Marx’s Materialist Conception of History and Critique of Capitalism
Marx’s Revolutionary Philosophy
Marx sought to transform philosophy into a science capable of explaining all of reality. His theory served to criticize the historical reality he lived in and, consequently, to help transform it. It is a practical philosophy with two interrelated revolutionary pretensions:
- Theoretical: To scientifically explain reality, society, and human history to obtain a theory clarifying the ideological consciousness of alienated existence.
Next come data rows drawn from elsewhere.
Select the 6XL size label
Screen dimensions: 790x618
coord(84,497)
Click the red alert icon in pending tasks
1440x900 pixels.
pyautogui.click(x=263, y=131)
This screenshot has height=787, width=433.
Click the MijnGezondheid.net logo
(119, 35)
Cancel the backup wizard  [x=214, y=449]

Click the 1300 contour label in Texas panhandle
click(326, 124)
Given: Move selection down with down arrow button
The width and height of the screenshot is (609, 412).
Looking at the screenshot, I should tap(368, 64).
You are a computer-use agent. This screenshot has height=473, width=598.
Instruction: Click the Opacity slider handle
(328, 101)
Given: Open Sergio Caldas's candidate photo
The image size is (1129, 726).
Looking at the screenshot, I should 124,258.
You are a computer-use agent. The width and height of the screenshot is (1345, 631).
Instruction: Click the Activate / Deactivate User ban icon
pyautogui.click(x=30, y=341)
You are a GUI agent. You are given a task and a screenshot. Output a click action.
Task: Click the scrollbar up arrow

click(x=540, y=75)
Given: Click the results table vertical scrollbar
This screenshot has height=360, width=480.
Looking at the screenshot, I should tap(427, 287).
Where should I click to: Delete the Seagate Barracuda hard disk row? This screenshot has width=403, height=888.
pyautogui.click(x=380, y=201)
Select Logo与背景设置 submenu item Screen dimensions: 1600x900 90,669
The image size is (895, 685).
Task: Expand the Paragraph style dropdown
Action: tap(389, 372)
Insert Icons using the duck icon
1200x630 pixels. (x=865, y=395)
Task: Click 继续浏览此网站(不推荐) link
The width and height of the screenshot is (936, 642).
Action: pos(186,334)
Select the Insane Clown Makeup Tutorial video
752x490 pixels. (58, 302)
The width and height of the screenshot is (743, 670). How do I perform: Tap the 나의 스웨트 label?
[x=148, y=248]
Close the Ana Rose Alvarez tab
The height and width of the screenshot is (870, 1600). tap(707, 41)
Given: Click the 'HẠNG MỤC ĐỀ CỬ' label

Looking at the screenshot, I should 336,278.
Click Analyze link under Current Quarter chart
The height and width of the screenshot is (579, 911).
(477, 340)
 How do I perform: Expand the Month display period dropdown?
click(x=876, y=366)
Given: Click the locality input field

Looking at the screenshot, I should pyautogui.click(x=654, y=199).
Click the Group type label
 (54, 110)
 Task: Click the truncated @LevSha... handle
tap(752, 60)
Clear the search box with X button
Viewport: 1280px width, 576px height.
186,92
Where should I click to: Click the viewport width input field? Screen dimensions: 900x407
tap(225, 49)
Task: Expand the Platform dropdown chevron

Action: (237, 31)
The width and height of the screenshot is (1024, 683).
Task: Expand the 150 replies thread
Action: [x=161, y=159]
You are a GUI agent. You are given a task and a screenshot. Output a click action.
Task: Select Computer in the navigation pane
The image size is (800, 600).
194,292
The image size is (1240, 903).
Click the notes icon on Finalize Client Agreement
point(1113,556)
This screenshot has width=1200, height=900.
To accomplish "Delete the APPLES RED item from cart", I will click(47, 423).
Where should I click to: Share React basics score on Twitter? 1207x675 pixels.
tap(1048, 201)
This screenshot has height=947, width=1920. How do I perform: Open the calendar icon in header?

- Practical: To develop a program of political action for the revolutionary proletariat to guide the transformation of the bourgeois mode of production and forms of consciousness. This revolutionary action aims to bring about the intelligent and effective equality and unity of all people.
Historical Materialism
The appropriate science to explain history is, in fact, history itself. Historical materialism does not make an object of human achievement derived from ethical-moral, emotional, or metaphysical considerations, but rather from objective, real, and material conditions. It opposes all forms of idealism and starts from the material needs of humans, who act on nature and transform it through work. When activity is focused on human’s material needs, it is materialistic. When examining historical activity, it is material. When analyzing the dialectical relations between humans and nature, and between humans, it is a materialist dialectic.
The Problem of Reality
Marx prioritizes concrete reality over thought or consciousness. Reality is considered a dialectical process of production, a material process (dialectical materialism). Marx considered nature and humans together, as nature is always mediated and transformed by human productive activity. Therefore, dialectical materialism is a system that states that matter is the essence of reality, governed by dialectical laws that are external to humans.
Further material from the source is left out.